Because it's the smallest of the three communities and a relative newcomer to the market scene, Dexter has more trouble attracting farmers early in the season. There just aren't enough early-season producers to go around, so in late May, it relies more on crafts and specialty items to take up the slack, says market manager Brenda Tuscano.
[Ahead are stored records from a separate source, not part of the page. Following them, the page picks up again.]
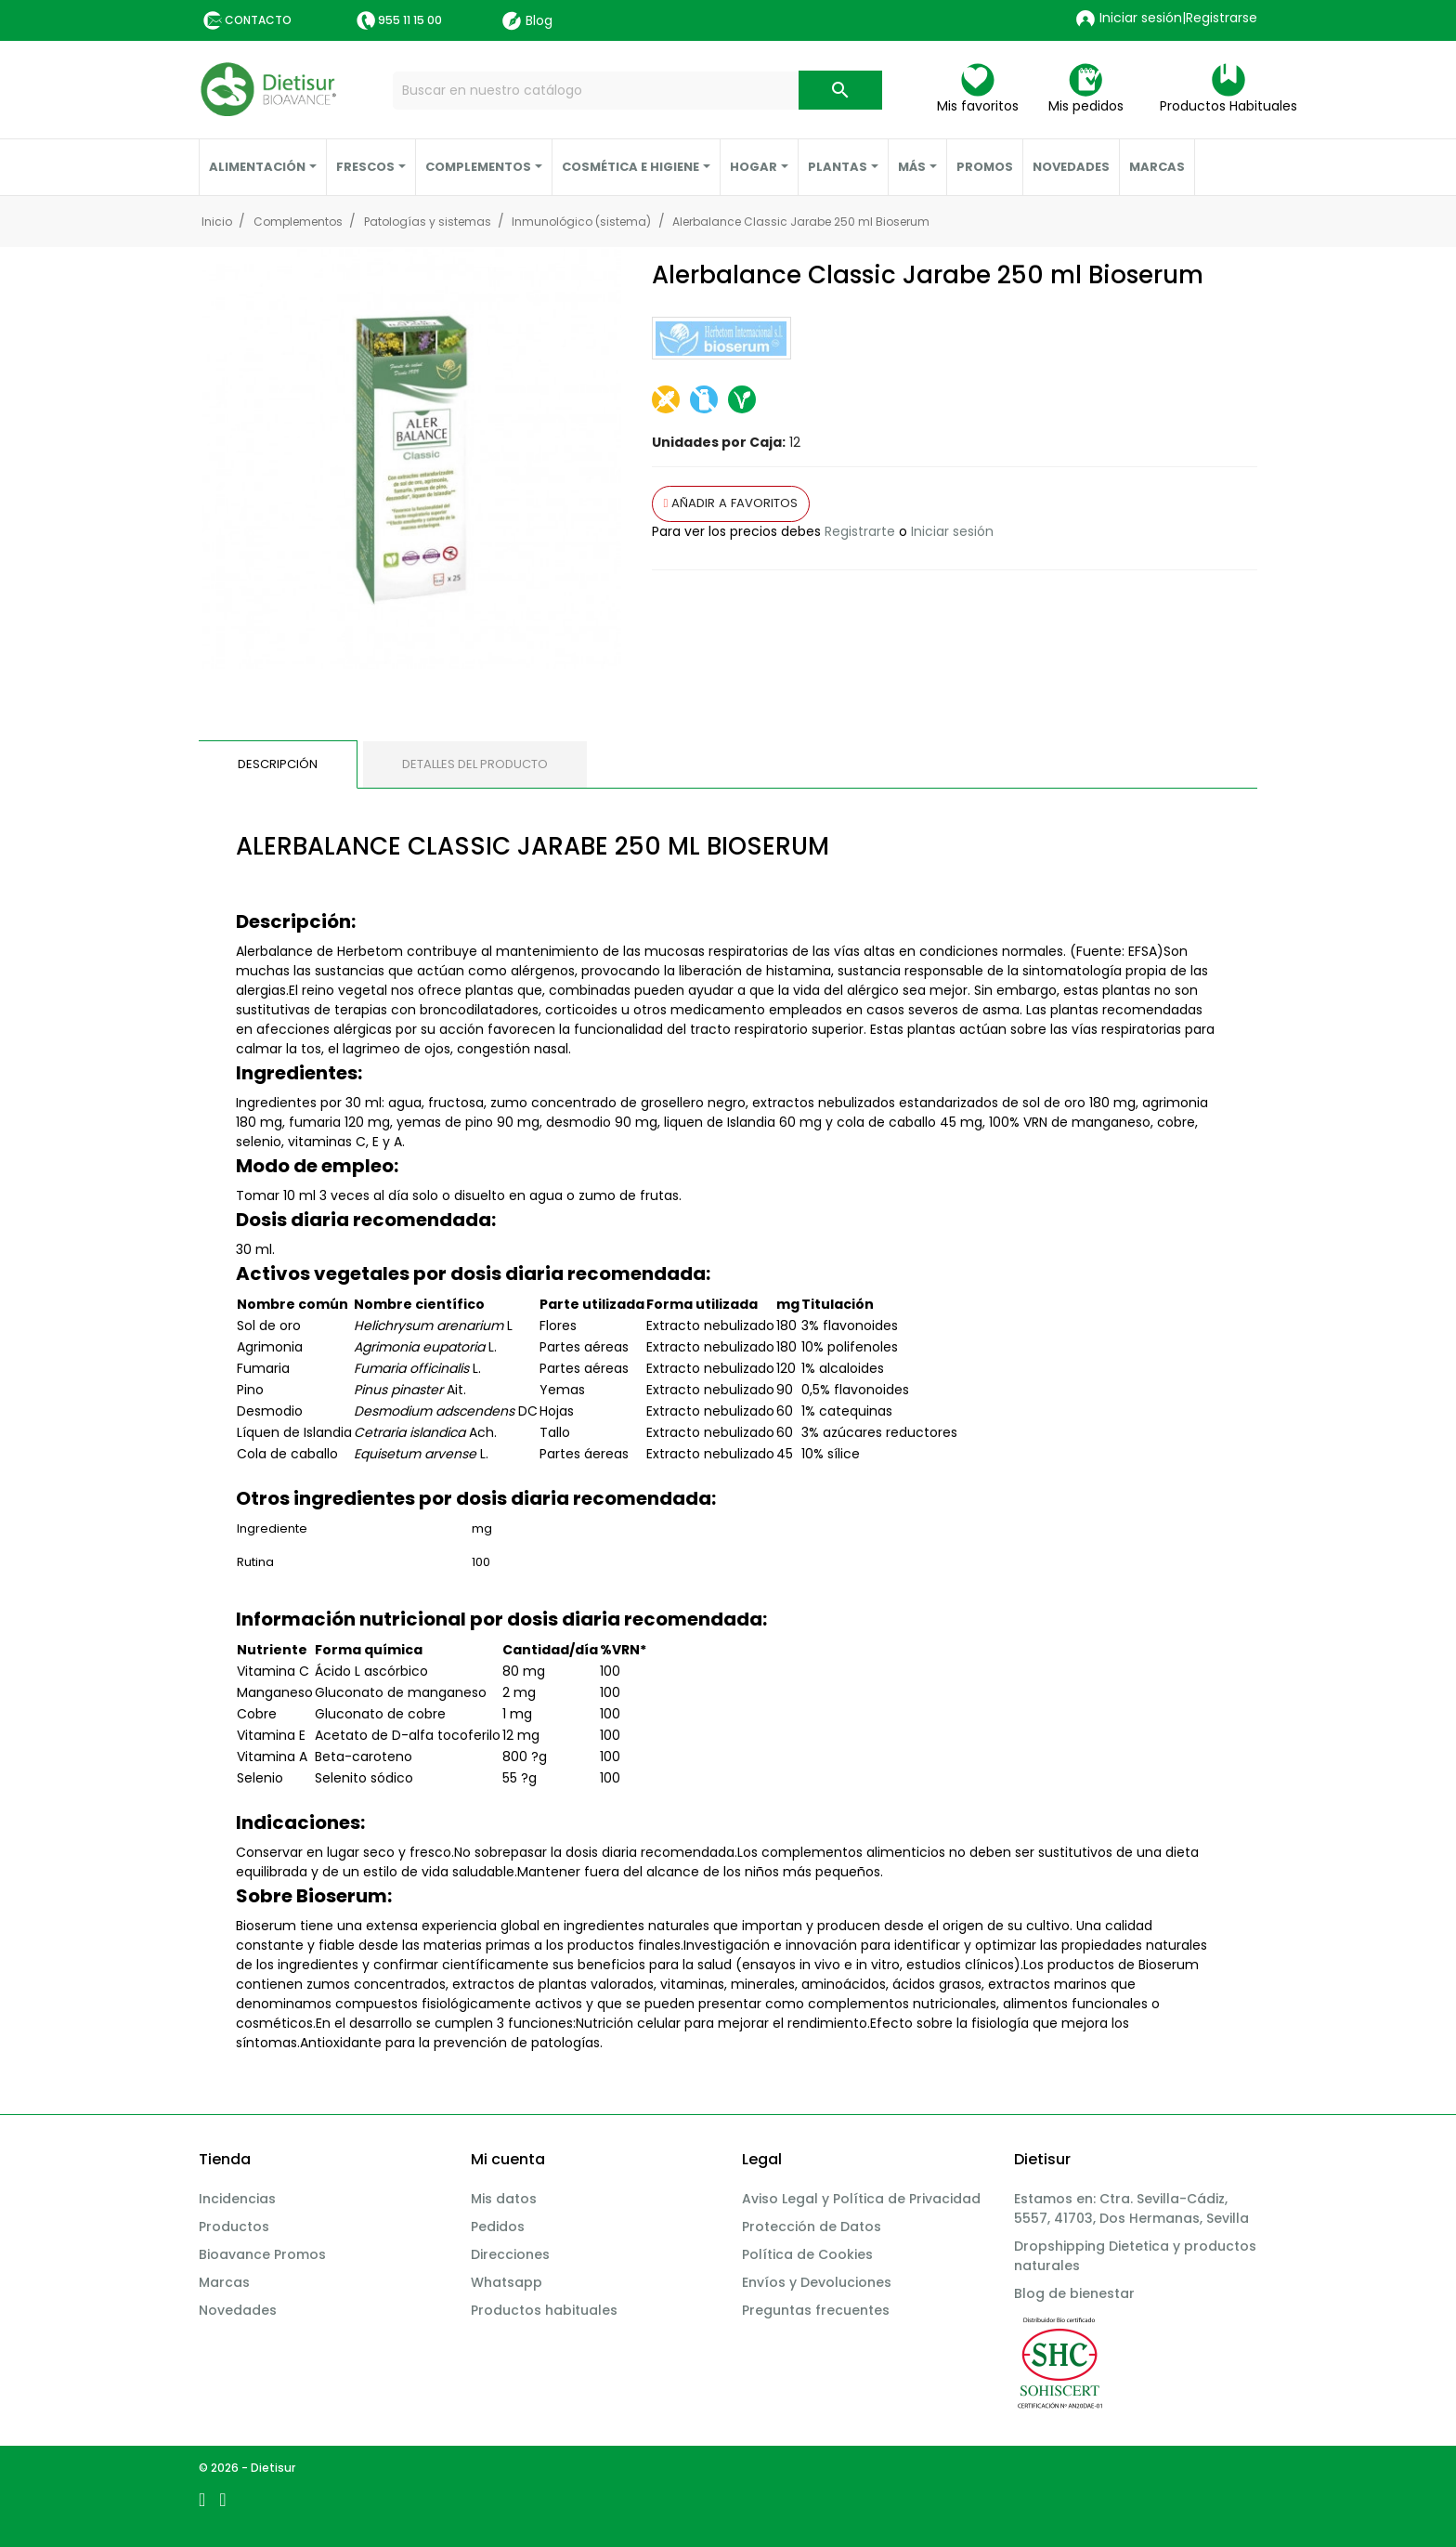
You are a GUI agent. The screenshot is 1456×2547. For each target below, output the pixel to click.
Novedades (238, 2310)
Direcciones (510, 2254)
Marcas (224, 2282)
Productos (234, 2226)
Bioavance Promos (262, 2254)
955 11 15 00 (410, 20)
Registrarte (860, 531)
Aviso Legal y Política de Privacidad (861, 2198)
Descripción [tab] (278, 764)
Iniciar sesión (952, 531)
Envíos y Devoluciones (816, 2282)
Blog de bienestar (1074, 2293)
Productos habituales (544, 2310)
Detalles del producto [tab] (475, 764)
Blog (527, 21)
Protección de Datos (811, 2226)
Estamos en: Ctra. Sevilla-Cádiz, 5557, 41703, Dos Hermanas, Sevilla (1131, 2208)
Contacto (258, 20)
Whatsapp (506, 2282)
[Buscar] (637, 91)
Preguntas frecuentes (816, 2310)
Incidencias (237, 2198)
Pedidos (498, 2226)
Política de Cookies (807, 2254)
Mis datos (504, 2198)
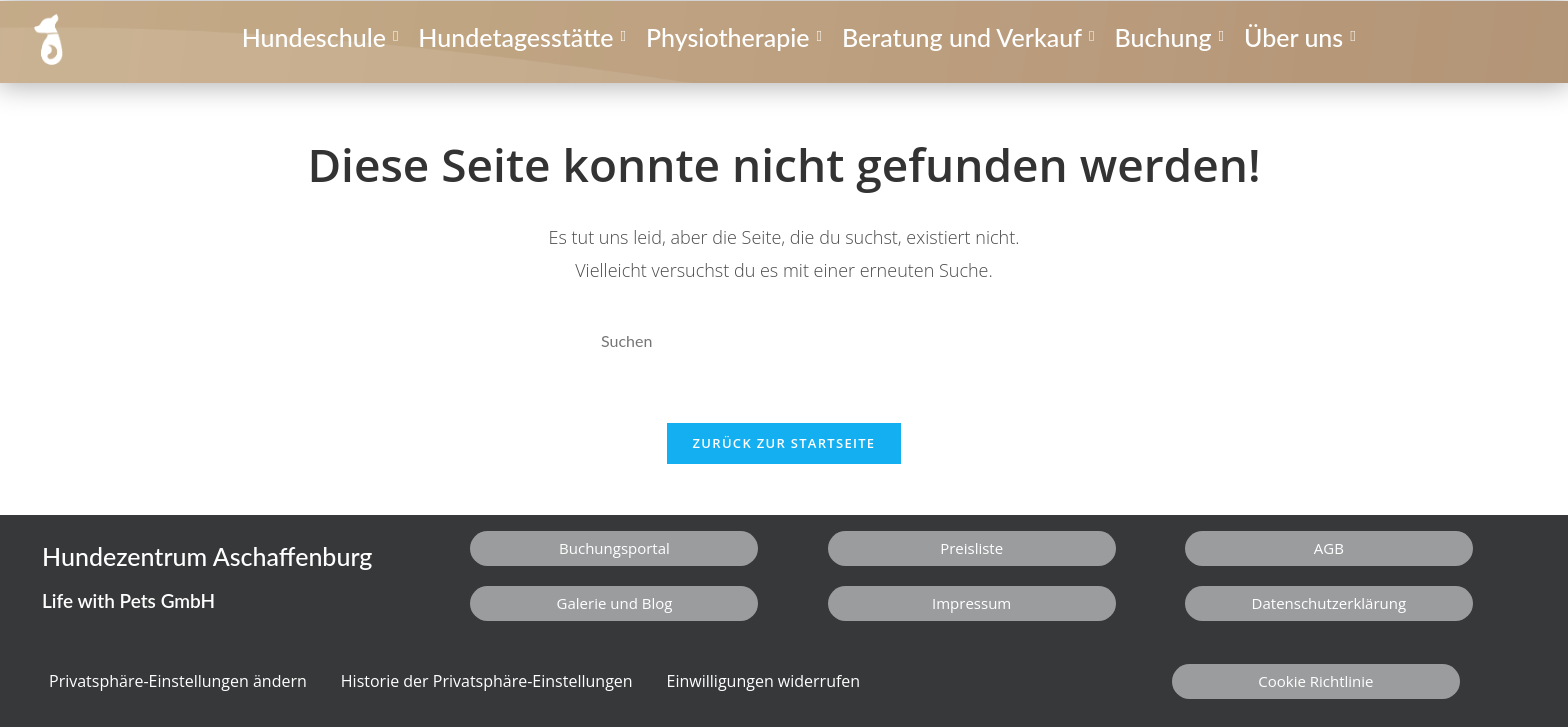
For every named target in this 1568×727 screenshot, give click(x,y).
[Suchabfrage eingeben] (784, 341)
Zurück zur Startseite (784, 443)
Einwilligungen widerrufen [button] (764, 681)
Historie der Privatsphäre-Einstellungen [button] (487, 681)
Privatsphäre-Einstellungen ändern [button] (178, 681)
The only real farmer with a large inventory of asparagus, rhubarb, flowers, herbs, and garden plants was Glenn Heim. And Heim was, to be frank, a bit of a grouch on the Saturday before Memorial Day. How's the farming business these days? "Sucks!" was his unembroidered reply. From a customer's point of view, it was a gloriously sunny, if chilly, morning, but Heim was pretty sore about the previous night's frost, which took out some of his asparagus. And market day is a long one: "we get up at two a.m. to load the trucks, and we're not finished until nine at night." While he's in Dexter, his wife, Mary, is at the Plymouth market, and son Kevin, mentioned above, in Chelsea. Glenn softens a bit at the mention of Kevin: "He's the only reason I stay in it. I'm ready to retire."
He softens again at the mention of rhubarb, agreeing that it's pretty rare. "It used to be like a weed. Now hardly anyone grows it." He does and is able to get $3 for a bunch of the tart red stalks.